Sustainability Remains Primary Driver for Packaging Industry Transformation in 2026
A new industry report identifies sustainability as the paramount driver for the packaging sector in 2026, with smart packaging, digital product passports, and agentic AI also shaping transformation. Companies are adapting to stricter regulations and consumer demand by rethinking materials, processes, and data management to enhance traceability and create customer value.
Sustainability remains the top driver for change in the global packaging industry this year. This comes from Esko's yearly Packaging Trends study. The research explains that besides environmental needs, smart packaging, digital product passports, and agentic AI are important trends for the business. A main media outlet suggests these things together are changing how businesses work, especially with new rules and changing customer wants.
Jan De Roeck, Marketing Director at Esko, said things are changing fast. He mentioned the quick adoption of new tech, like AI and digital packaging intelligence, as key reasons. The main focus on sustainability comes from both rules and customer demands for more clarity. These pressures are making companies rethink their materials, how they make things, and how they handle data to stay competitive and follow rules.
Sustainability and Rules Are Central
The report sees sustainability as a lasting, core reason for new ideas in packaging, not just a passing fad. This focus is mainly because of new rules worldwide, such as programs where producers are responsible for their products’ end-of-life and efforts to cut down on plastic. Companies now see sustainable actions not as optional, but as necessary for managing risks and getting into markets. This means truly re-evaluating packaging's whole life cycle, from where materials come from to what happens when they’re no longer needed.
Because of this, businesses are changing how they use materials, putting money into recycled content, and looking into compostable or reusable options. Customers and investors want more clarity, pushing companies to track things better across complicated supply chains. This push for more accountability means sustainability claims must be provable, going beyond just marketing to real actions. The need to manage and report this environmental data is becoming a key business task itself.

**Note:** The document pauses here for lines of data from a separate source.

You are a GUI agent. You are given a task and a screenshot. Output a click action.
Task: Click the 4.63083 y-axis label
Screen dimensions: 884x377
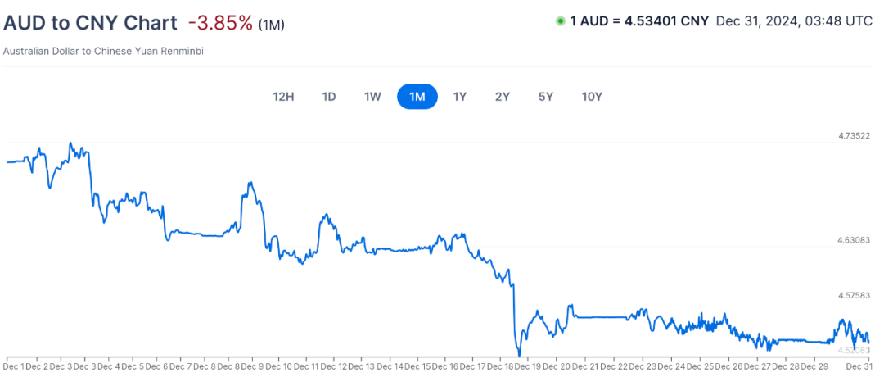click(x=854, y=241)
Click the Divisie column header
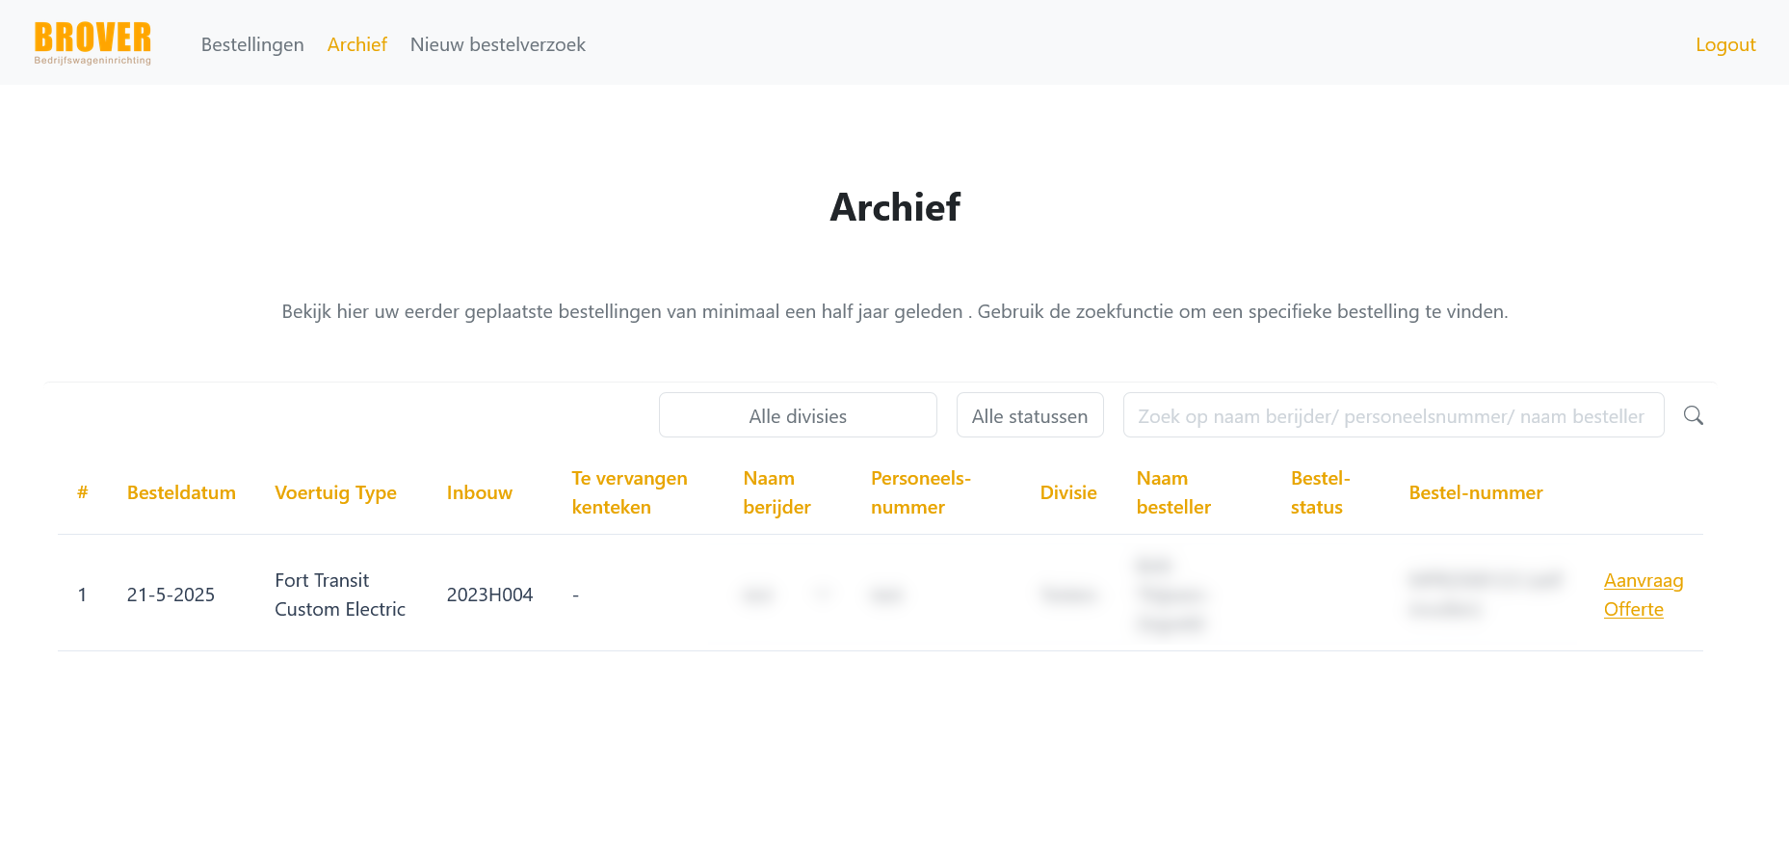 [x=1068, y=492]
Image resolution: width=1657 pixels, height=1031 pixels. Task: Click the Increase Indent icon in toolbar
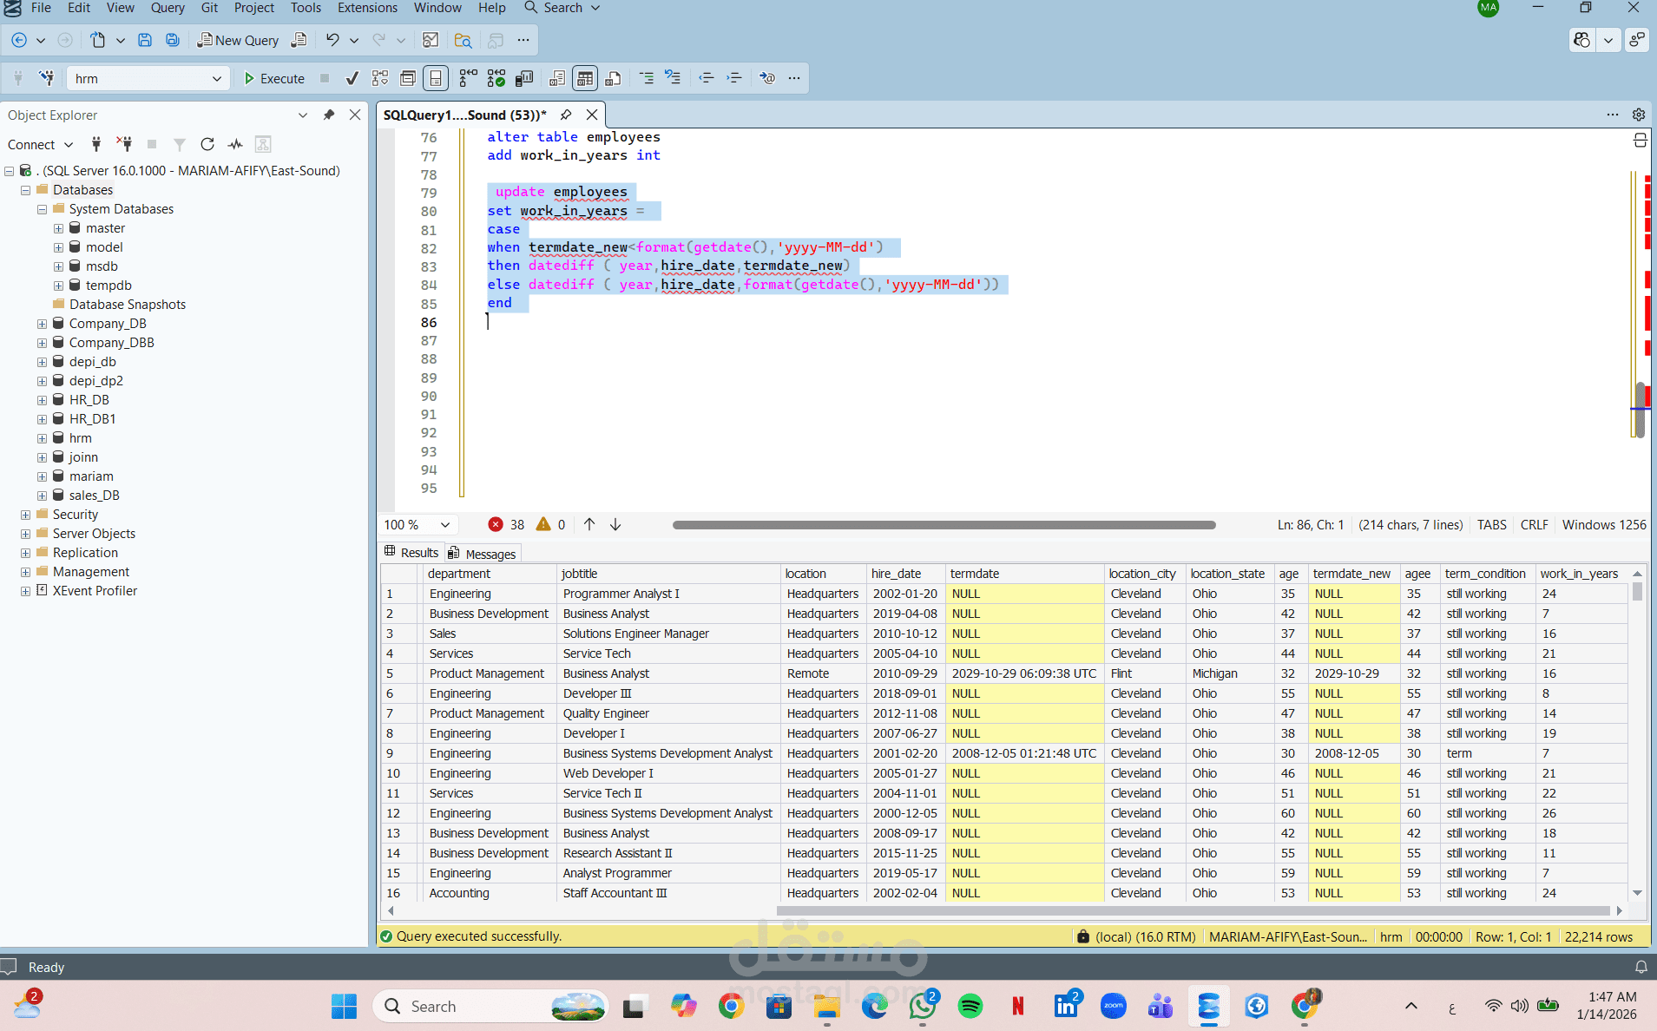point(734,78)
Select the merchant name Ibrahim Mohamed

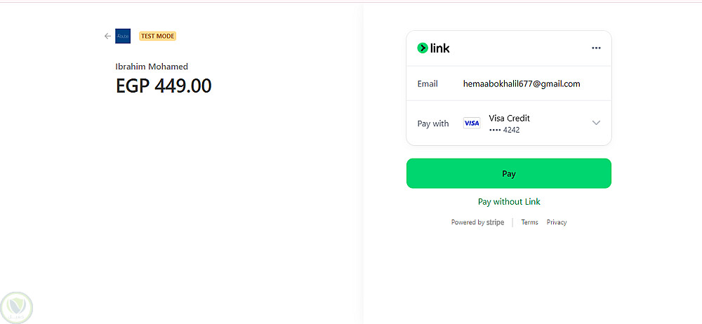[152, 67]
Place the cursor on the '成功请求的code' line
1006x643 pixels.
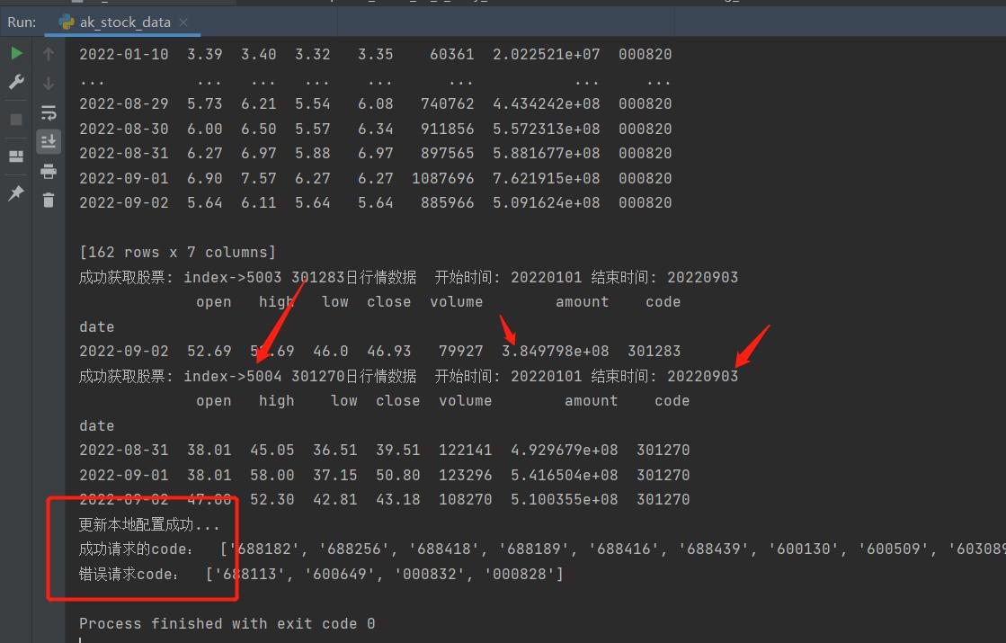[x=135, y=549]
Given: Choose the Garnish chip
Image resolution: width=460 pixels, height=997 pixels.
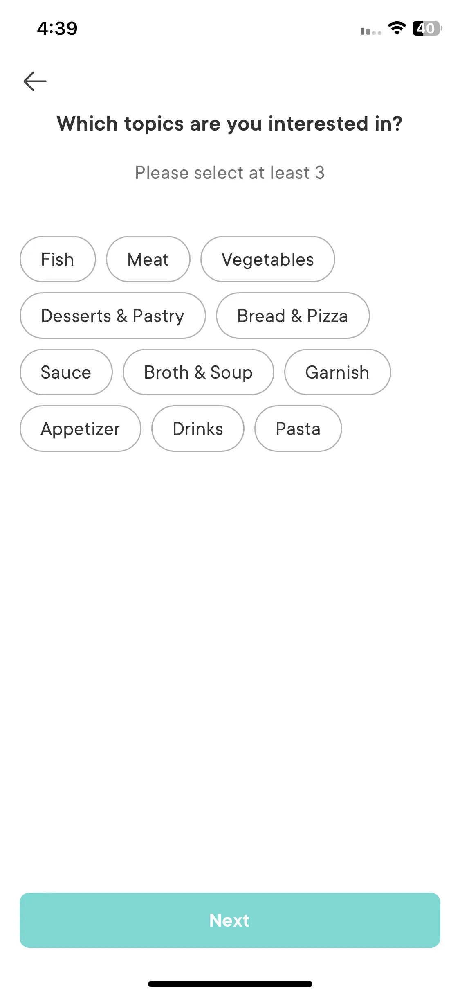Looking at the screenshot, I should point(337,372).
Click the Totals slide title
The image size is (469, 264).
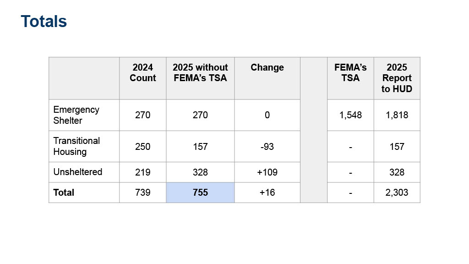coord(44,22)
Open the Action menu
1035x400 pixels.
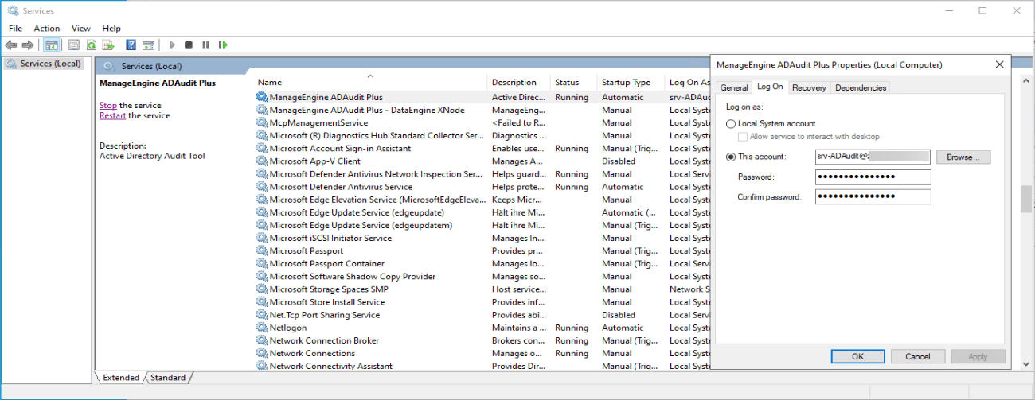click(x=47, y=29)
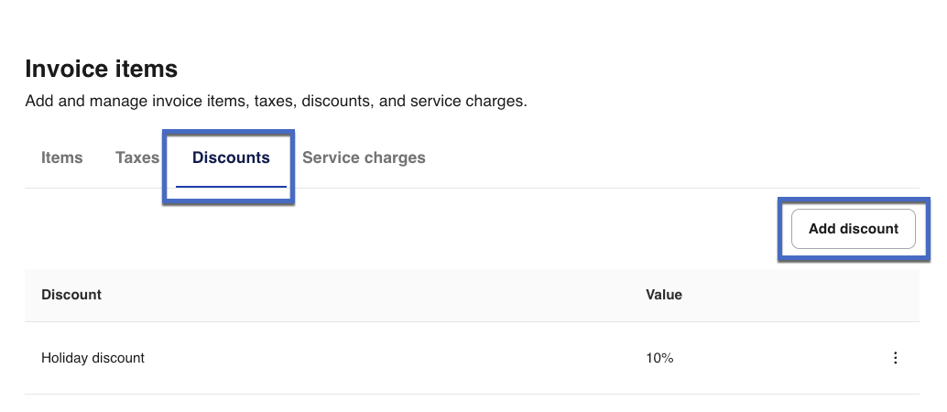This screenshot has width=947, height=412.
Task: Click the word "Service" in the tab bar
Action: pos(331,157)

Key Support: Digital and Smart Solutions
Along with sustainability, several tech trends are helping create smarter and more efficient packaging systems. Digital product passports are expected to be used more in 2026, offering a good way to track things and connect with customers. These digital IDs, often seen through QR codes or NFC tags, provide detailed info about where a product came from, what it’s made of, and how to recycle it. For businesses, they give useful supply chain data and open new ways to talk directly with customers.
Another big trend is smart packaging, which includes tech that does more than just hold items. This means features that check freshness, prove something is real, or make it easier for users to interact. The report also points to agentic AI—AI that can make its own choices within certain limits—as a very important trend. While we're still figuring out its full use, agentic AI could make design better, predict problems in the supply chain, and make packaging personal for many people. These technologies all help with sustainability by making things more efficient and cutting down on waste.
Combining for Customer Value
Esko’s study emphasizes that managing these trends well means combining them in smart ways to give customers real value. The report suggests businesses avoid using new solutions on their own or just to follow rules. Instead, companies should carefully look at how each new idea, whether a new material or a digital tool, fits into and improves their current work. The main goal is to use these changes to build better brands, earn customer trust, and make operations more efficient.
This smart approach means understanding how these trends are connected. For example, using a digital product passport can meet a rule for tracking, give data on customer interaction, and send info back to AI systems for better predictions, all at once. De Roeck stressed that the industry needs to thoughtfully accept these changes to turn possible problems into chances to create value. The companies that do well will be those that see these trends as parts of a complete change plan, not just separate demands.
Industry Context and Future View
The packaging industry is at an important point, balancing old tasks with new roles as a data carrier and a sign of sustainability. The speed of change in the report shows a bigger shift across manufacturing and retail. Industry events and talks, like Esko's upcoming Packaging Trends Talk, are now focusing on real ways to adjust. The discussion has clearly moved from whether to use sustainable and smart methods to how to do them well.
Looking ahead, we expect sustainability and digital intelligence to become even more connected. AI and advanced data tools will get better at helping design packaging with less environmental impact from the start. As rules keep changing, consistent ways to use digital product passports and report on sustainability will likely appear. The industry’s ongoing adjustment to these biggest drivers of change will keep redefining packaging from a simple container to a complex, valuable part of today's product experience. This change will continue to shape company plans and customer interactions throughout 2026 and beyond.